Superbug Pandemic

By admin

1) WHAT DOES IT MEAN?  The superbug pandemic scenario is potentially even more difficult to evade than the nuclear winter scenario, at least in its short to middle term stages. But while it is certainly possible for viruses and bacteria to infect more than one species, there has never been a known microcellular organism capable of devastating the entire environment and the majority of lifeforms on Earth, as is the case in a nuclear holocaust. Nonetheless, the pandemic is the true invisible enemy.  It can attack unseen from food supplies, water sources, human neighbours or the very air you breathe. The term “superbug” is an abbreviated reference to the many possible microcellular organisms, both bacterial and viral, known and unknown, which could potentially cause worldwide devastation.  From a broken quarantine of a military engineered super flu[1] to a deliberate attempt at global genocide[2], the pandemic is very difficult to hide from, once initiated.

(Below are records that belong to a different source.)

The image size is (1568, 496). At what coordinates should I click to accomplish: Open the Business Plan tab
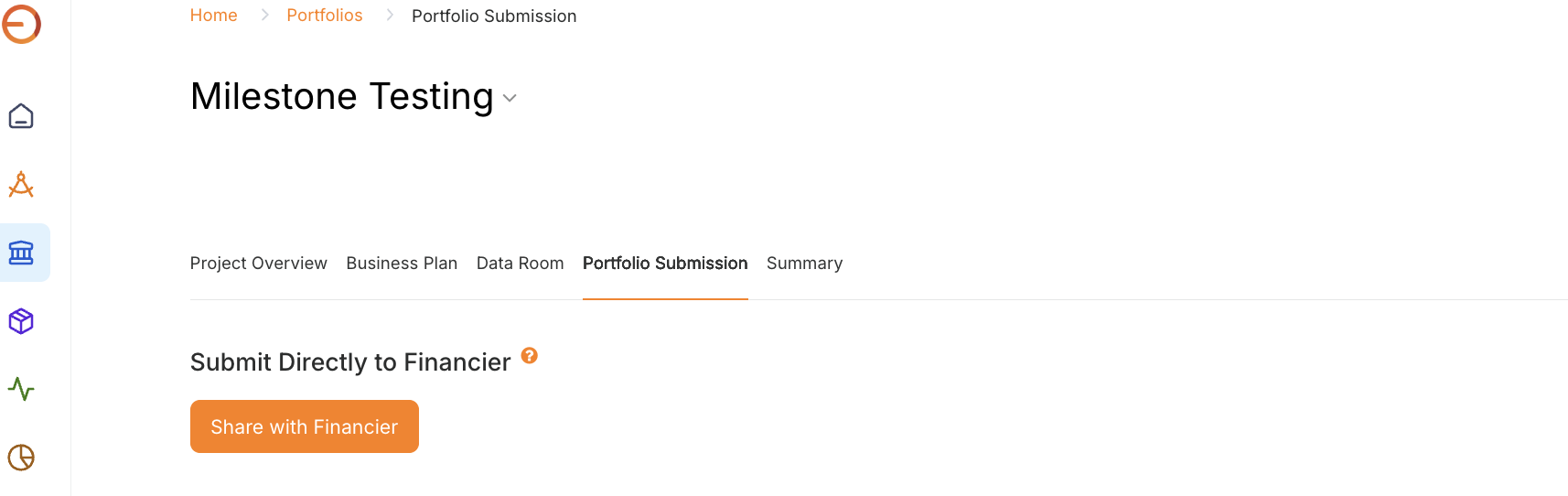point(402,264)
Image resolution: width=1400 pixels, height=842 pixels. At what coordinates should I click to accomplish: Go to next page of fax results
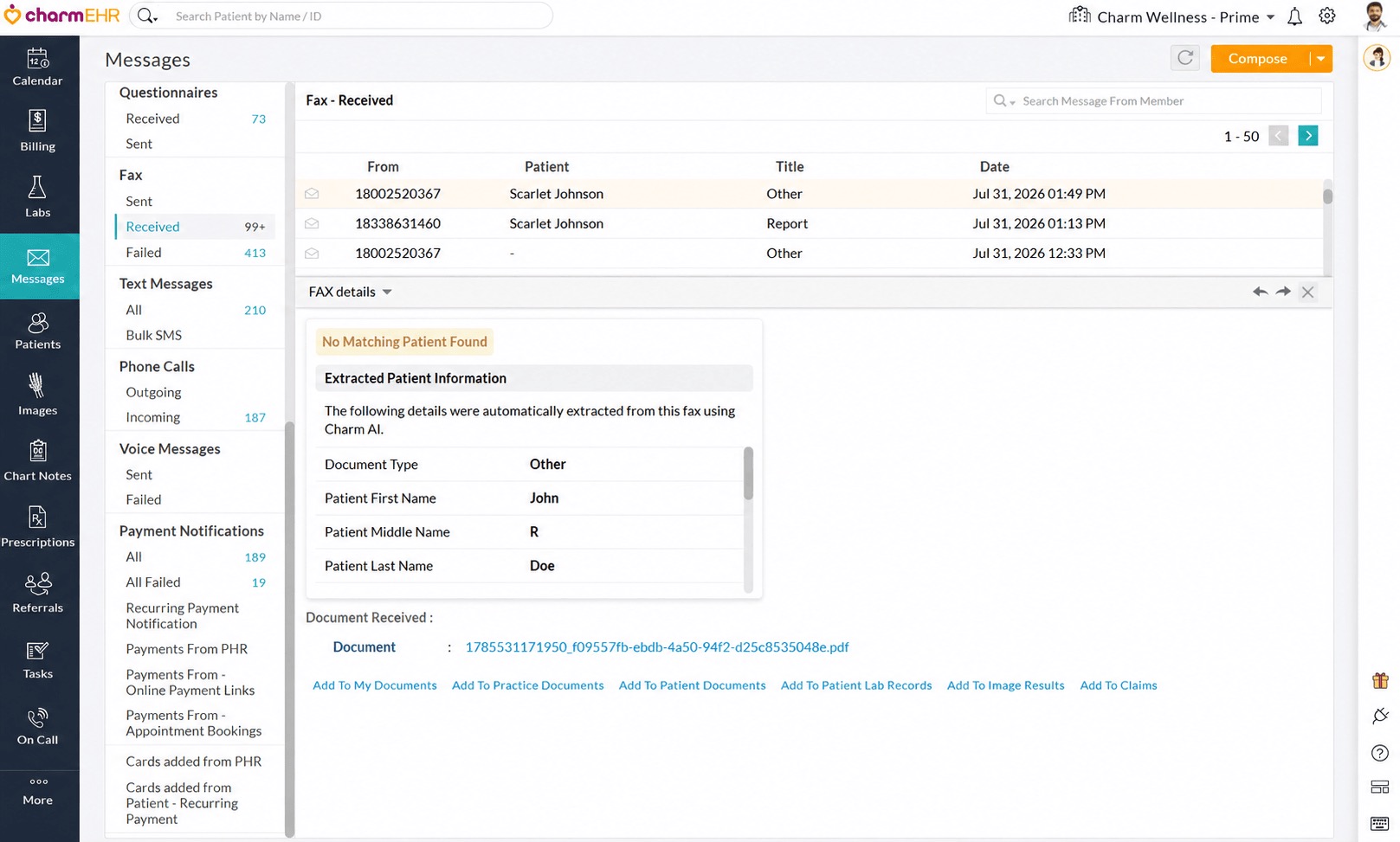tap(1308, 136)
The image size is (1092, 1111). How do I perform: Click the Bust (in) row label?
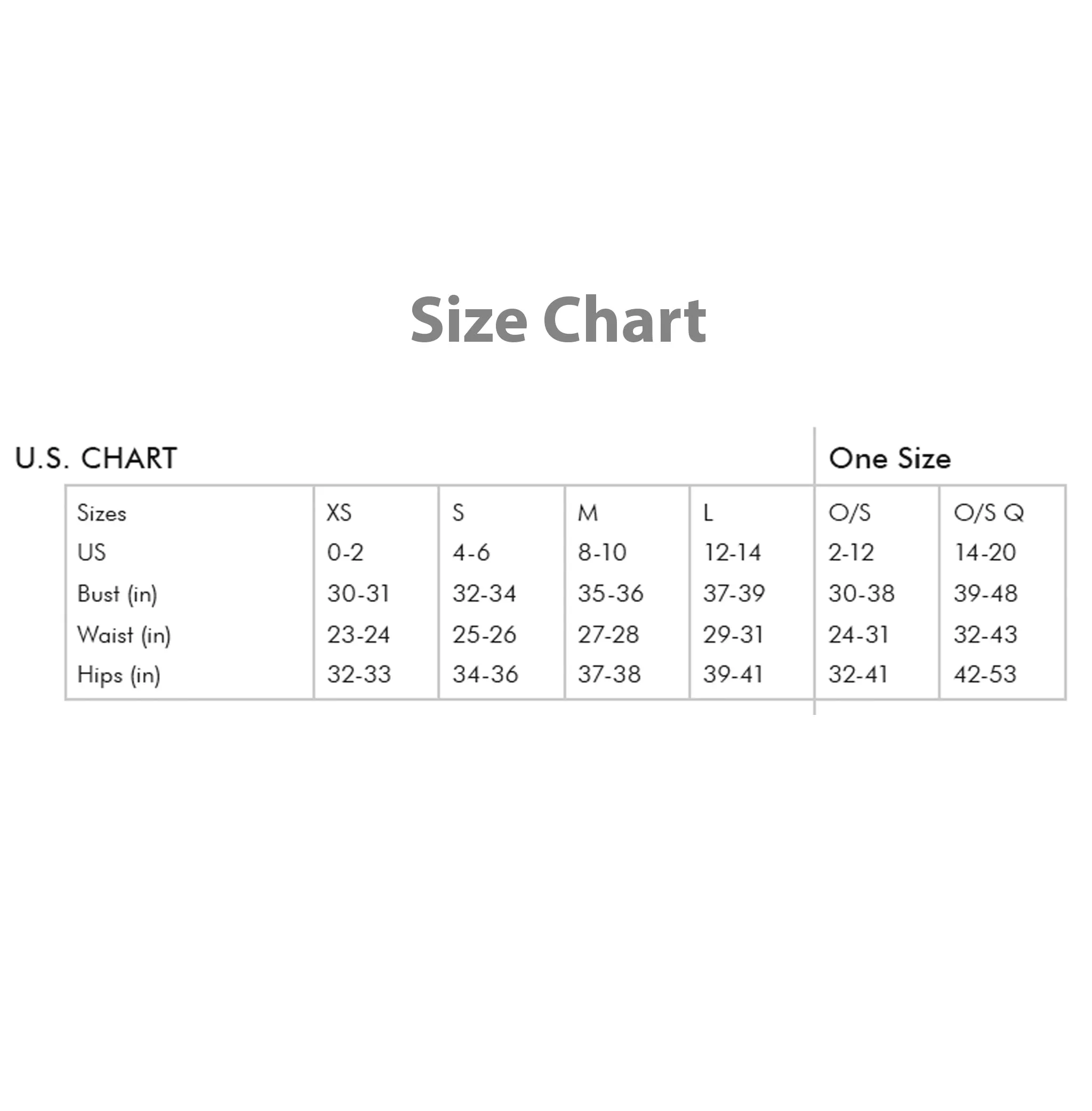pyautogui.click(x=117, y=594)
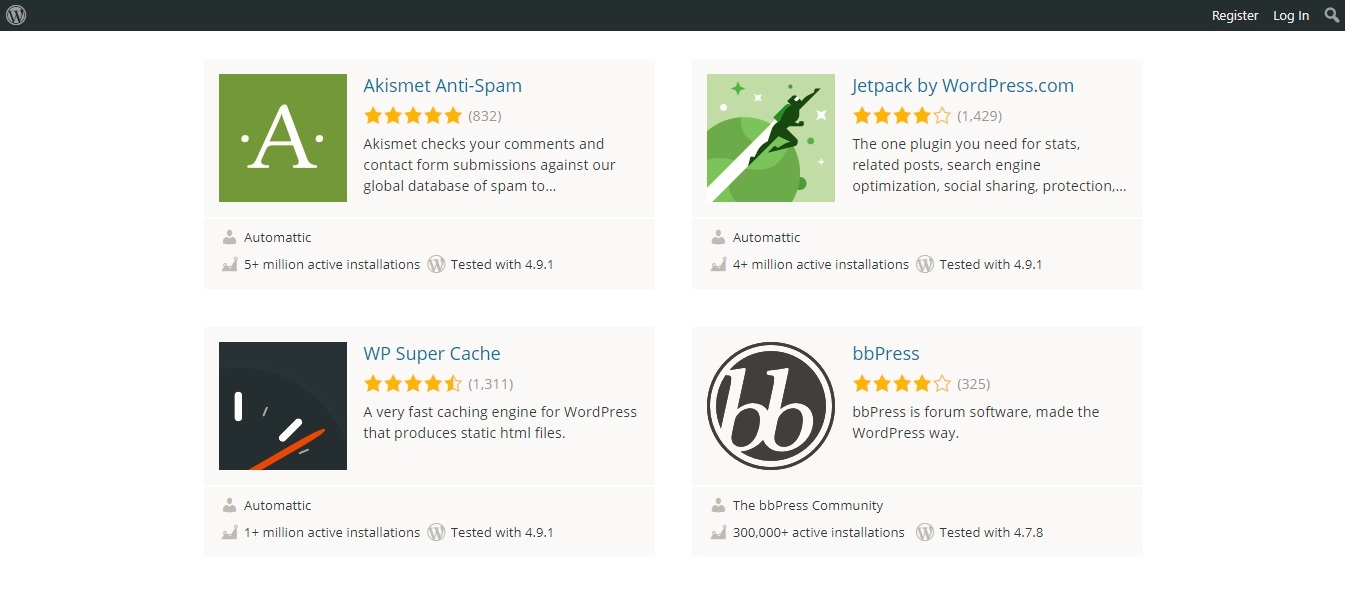
Task: Open the Register menu item
Action: (1235, 16)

2) WHAT ARE THE THREATS?  Pandemics spread most rapidly in areas of high population density. In crowded areas, humans share food, water and air and are in close physical proximity, all of which are boons to a contagion.  The superbug might be transmitted in one or a combination of many ways: blood; saliva; ingestion; inhalation; physical touch; contact with an infected host; contact with a pure sample of the bug.

Once a large number of hosts has become infected, it is common for some people to engage in a witch hunt mentality.  Groups or individuals either track down suspected carriers or, more commonly,  assault them wherever they are encountered.  Their theory is that if you wipe out the infected, you wipe out the infection.  In a pandemic situation, wiping out the infected is not a realistic option.  For some of these witch hunters this is just another excuse for violence – a violence which is less likely to be put down by local police forces.  But for others their behaviour is triggered by the human obsession with survival, even if it means disregarding former ethical standards and the quality of human life.

3) WHAT ARE SOME DEFENSES AND PRECAUTIONS?  To exist in small, isolated communities for a substantial length of time is the best defense against the superbug pandemic.  In regards to the cataclysmic disease itself, you should take careful record of: any symptoms which become physically visible; the time after infection at which any symptoms manifest themselves; the time which the disease requires to become contagious from its host; the time after which the disease is non-infectious from its host (if such a time exists); the method(s) by which the disease may be transmitted (including other animals); the time the disease typically takes to kill a host; any potential treatments.  Living in small communities of no more than a few dozen will limit population density and should increase citizen awareness of newcomers, in particular sickly newcomers.  Such small towns will, therefore, be less likely to be overrun by the sudden arrival of an infected individual.  Large post-apocalyptic communities can accomplish more in the areas of agriculture, defense, foraging and construction, but these advantages are outweighed in this scenario by the inflated risk posed by higher populations.

In the best case scenario, a vaccine for the deadly disease will be available. Needless to say, attaining samples of this vaccine would be in your best interests. Be aware though, that this thought will have occurred to all who hear of such a golden fleece, and those who quest to obtain it shall most likely be fanatical in their pursuit of self-preservation.  A joint mission with other survivors’ groups is advisable for the sake of mutual protection – if you are in a diplomatic position to do such.  Be aware that not all humans are known for their ethical reliablity, and your allies could turn on you once you have discovered the vaccine, especially if there is precious little to go around.

Without host organisms in which to survive, the superbug will eventually run its course throughout the world. But it is important to remember that diseases can remain dormant in genetic material for many years. Hence, even if survivors of the pandemic have appeared to develop an immunity or have been given a working vaccine, they may still carry the disease in a dormant state. The same may be true of other lifeforms on Earth which have been exposed. If at all possible, therefore, research into creating or improving a solution to the disease should be continued.